[Dataset items]
======

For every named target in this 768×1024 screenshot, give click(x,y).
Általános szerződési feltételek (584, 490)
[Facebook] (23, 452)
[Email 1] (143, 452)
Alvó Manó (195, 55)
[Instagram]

======

• [Brief]: Return each line above precisely as written.

• [Reply]:
For every named target in this 768×1024 screenshot, give click(x,y).
Általános szerződési feltételek (584, 490)
[Facebook] (23, 452)
[Email 1] (143, 452)
Alvó Manó (195, 55)
[Instagram]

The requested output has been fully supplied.